Exercise goal = The finished copy should match every record exactly and contain no pictures.

═══ Data for review ═══

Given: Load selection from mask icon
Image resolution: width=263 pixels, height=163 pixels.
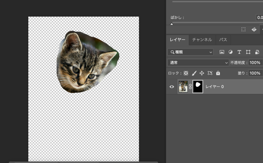Looking at the screenshot, I should tap(243, 29).
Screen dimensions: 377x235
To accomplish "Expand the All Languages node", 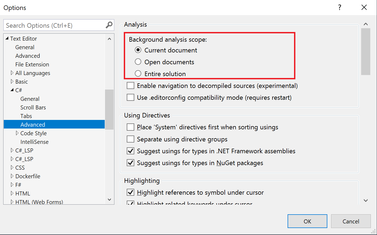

═══

Output for this task =
Given: Load selection from mask icon
Image resolution: width=263 pixels, height=163 pixels.
Looking at the screenshot, I should tap(243, 29).
Screen dimensions: 377x235
To accomplish "Expand the All Languages node", 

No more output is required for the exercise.